_Short problem_
Show every line of the records below that contains the word "perform", copying each such line in full.

— start Raw records —

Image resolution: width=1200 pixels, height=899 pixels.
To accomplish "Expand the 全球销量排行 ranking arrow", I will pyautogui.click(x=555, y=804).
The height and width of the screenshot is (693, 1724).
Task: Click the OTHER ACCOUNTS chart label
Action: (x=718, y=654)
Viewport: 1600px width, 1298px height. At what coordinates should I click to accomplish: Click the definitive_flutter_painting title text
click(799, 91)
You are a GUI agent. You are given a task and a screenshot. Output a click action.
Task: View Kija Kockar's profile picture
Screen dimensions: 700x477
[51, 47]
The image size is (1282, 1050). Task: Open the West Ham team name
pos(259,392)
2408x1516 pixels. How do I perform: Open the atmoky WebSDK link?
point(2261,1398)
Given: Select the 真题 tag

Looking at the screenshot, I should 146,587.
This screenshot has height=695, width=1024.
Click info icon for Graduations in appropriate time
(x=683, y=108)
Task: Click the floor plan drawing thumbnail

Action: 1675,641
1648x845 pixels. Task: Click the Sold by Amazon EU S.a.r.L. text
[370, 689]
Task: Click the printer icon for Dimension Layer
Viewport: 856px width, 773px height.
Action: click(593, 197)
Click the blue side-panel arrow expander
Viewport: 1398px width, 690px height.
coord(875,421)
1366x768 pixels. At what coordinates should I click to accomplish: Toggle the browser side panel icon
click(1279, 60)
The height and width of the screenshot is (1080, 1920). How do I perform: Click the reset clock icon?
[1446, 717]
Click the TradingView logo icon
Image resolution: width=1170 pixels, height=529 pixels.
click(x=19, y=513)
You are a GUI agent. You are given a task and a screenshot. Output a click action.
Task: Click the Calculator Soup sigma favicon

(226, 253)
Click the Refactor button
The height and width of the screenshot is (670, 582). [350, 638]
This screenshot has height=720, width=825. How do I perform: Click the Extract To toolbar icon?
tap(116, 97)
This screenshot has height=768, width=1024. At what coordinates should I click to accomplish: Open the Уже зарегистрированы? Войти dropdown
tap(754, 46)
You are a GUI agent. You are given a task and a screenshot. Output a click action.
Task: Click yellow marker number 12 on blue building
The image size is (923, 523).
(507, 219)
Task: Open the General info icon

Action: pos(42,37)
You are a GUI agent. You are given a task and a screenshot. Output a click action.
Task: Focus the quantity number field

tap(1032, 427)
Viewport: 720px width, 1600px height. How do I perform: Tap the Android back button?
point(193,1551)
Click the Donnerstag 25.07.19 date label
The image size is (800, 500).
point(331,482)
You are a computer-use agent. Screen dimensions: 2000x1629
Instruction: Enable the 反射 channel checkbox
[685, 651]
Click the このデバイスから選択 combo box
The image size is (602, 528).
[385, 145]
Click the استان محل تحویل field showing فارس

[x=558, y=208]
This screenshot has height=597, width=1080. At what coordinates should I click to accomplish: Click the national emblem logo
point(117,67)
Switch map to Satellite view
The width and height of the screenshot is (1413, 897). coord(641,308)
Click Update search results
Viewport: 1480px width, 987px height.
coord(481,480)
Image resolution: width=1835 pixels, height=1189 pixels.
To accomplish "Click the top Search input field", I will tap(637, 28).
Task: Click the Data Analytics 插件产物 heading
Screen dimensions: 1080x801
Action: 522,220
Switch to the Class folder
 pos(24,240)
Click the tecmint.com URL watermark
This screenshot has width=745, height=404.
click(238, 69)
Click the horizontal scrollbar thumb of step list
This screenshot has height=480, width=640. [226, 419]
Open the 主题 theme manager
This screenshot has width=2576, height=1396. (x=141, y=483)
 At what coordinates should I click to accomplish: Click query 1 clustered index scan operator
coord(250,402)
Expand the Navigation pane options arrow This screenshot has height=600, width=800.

— end Raw records —

_Output below_
2408x1516 pixels. How do I perform: Open the atmoky WebSDK link?
The height and width of the screenshot is (1080, 1920). How do I perform: Click the reset clock icon?
This screenshot has height=720, width=825. How do I perform: Click the Extract To toolbar icon?
Viewport: 720px width, 1600px height. How do I perform: Tap the Android back button?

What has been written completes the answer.